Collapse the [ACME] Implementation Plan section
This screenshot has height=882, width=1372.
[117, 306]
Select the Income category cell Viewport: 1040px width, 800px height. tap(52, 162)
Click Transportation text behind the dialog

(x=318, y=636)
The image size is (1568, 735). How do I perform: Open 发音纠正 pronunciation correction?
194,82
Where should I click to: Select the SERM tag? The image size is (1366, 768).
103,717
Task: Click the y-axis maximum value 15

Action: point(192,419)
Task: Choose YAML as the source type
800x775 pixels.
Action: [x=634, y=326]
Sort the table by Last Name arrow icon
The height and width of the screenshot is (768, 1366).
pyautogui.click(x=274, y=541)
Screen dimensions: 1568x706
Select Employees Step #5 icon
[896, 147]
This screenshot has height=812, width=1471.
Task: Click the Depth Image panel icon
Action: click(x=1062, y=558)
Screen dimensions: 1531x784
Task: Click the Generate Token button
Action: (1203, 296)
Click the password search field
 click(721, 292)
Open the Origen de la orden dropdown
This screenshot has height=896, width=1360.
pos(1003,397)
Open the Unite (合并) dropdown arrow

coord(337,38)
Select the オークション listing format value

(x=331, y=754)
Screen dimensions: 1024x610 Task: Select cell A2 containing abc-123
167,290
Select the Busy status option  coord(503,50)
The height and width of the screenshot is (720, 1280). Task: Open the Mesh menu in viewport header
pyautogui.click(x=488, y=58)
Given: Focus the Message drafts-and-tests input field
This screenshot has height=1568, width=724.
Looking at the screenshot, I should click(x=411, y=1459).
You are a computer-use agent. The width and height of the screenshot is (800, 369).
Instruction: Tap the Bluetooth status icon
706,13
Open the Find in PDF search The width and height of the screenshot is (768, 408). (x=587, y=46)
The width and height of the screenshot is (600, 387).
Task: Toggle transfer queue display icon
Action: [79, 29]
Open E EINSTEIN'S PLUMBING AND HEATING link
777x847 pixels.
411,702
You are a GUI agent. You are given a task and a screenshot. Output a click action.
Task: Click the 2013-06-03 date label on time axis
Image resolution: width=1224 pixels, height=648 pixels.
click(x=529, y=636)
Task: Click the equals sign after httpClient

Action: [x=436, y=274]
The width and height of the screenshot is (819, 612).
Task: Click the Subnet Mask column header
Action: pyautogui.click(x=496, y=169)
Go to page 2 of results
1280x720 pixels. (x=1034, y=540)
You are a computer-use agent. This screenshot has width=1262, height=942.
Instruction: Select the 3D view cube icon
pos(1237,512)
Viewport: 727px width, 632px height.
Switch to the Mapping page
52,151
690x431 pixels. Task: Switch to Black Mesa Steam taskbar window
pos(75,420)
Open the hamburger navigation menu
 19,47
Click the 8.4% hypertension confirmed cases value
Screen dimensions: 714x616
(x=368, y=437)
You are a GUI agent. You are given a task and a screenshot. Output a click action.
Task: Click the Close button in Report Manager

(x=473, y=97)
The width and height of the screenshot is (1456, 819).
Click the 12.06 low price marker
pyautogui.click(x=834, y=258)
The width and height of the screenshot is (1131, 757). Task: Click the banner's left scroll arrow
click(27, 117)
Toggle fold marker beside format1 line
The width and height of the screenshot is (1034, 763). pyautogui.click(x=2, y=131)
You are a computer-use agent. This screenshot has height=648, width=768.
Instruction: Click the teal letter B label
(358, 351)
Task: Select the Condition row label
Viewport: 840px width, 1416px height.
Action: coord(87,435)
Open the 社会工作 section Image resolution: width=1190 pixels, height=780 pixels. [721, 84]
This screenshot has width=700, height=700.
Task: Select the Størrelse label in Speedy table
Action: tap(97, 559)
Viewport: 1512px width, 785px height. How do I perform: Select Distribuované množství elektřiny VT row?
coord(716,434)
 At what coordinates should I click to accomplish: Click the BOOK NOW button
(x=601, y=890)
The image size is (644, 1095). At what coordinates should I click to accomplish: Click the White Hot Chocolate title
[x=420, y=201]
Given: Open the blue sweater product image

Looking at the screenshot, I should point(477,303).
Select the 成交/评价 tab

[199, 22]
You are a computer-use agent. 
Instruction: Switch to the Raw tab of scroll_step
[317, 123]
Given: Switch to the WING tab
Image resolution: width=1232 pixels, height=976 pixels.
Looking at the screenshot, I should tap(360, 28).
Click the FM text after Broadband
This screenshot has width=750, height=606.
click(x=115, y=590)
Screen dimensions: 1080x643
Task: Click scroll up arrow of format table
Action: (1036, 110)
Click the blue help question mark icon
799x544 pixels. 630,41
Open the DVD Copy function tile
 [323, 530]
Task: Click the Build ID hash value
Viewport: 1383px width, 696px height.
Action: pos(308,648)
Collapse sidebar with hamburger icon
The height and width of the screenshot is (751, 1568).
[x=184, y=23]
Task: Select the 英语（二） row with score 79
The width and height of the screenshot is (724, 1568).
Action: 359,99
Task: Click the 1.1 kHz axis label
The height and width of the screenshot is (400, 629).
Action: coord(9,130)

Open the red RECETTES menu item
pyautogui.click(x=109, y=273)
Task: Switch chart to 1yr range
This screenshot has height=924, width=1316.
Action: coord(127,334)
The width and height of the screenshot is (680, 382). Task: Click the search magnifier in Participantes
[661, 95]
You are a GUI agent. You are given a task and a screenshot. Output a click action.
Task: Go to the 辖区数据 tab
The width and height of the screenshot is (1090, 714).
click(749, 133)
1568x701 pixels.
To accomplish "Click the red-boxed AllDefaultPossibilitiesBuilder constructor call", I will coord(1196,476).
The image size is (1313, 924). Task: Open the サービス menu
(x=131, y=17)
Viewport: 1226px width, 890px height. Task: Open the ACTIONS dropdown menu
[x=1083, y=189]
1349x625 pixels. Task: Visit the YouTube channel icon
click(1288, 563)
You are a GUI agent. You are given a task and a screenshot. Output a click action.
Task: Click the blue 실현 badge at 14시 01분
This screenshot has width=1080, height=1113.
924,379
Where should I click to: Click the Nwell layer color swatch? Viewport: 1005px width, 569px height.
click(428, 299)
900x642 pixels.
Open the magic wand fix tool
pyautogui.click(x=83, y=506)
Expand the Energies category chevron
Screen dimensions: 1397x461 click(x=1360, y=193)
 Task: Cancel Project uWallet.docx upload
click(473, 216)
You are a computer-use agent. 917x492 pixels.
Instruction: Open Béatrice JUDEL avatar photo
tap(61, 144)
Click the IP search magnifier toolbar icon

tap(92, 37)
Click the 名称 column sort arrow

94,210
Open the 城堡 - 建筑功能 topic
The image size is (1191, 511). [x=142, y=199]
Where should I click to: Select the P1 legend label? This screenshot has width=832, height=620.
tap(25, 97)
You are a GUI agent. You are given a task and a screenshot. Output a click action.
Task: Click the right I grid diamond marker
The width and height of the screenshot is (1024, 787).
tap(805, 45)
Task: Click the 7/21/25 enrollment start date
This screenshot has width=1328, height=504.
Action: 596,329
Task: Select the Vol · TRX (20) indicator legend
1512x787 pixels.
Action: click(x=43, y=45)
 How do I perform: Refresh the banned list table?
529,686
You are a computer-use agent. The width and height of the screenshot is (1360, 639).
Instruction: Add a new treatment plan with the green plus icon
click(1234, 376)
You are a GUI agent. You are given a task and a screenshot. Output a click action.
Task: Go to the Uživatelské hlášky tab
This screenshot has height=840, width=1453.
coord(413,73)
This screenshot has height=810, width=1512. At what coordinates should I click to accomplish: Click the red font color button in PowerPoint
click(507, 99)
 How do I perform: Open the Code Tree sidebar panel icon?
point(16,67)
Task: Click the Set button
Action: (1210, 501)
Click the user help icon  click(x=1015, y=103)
-------------------------
Begin with the first line of the listing above and write out each line exactly, ending with the line that contains "Task: Choose YAML as the source type".

# Exercise response
Collapse the [ACME] Implementation Plan section
This screenshot has height=882, width=1372.
[117, 306]
Select the Income category cell Viewport: 1040px width, 800px height. tap(52, 162)
Click Transportation text behind the dialog

(x=318, y=636)
The image size is (1568, 735). How do I perform: Open 发音纠正 pronunciation correction?
194,82
Where should I click to: Select the SERM tag? The image size is (1366, 768).
103,717
Task: Click the y-axis maximum value 15

Action: point(192,419)
Task: Choose YAML as the source type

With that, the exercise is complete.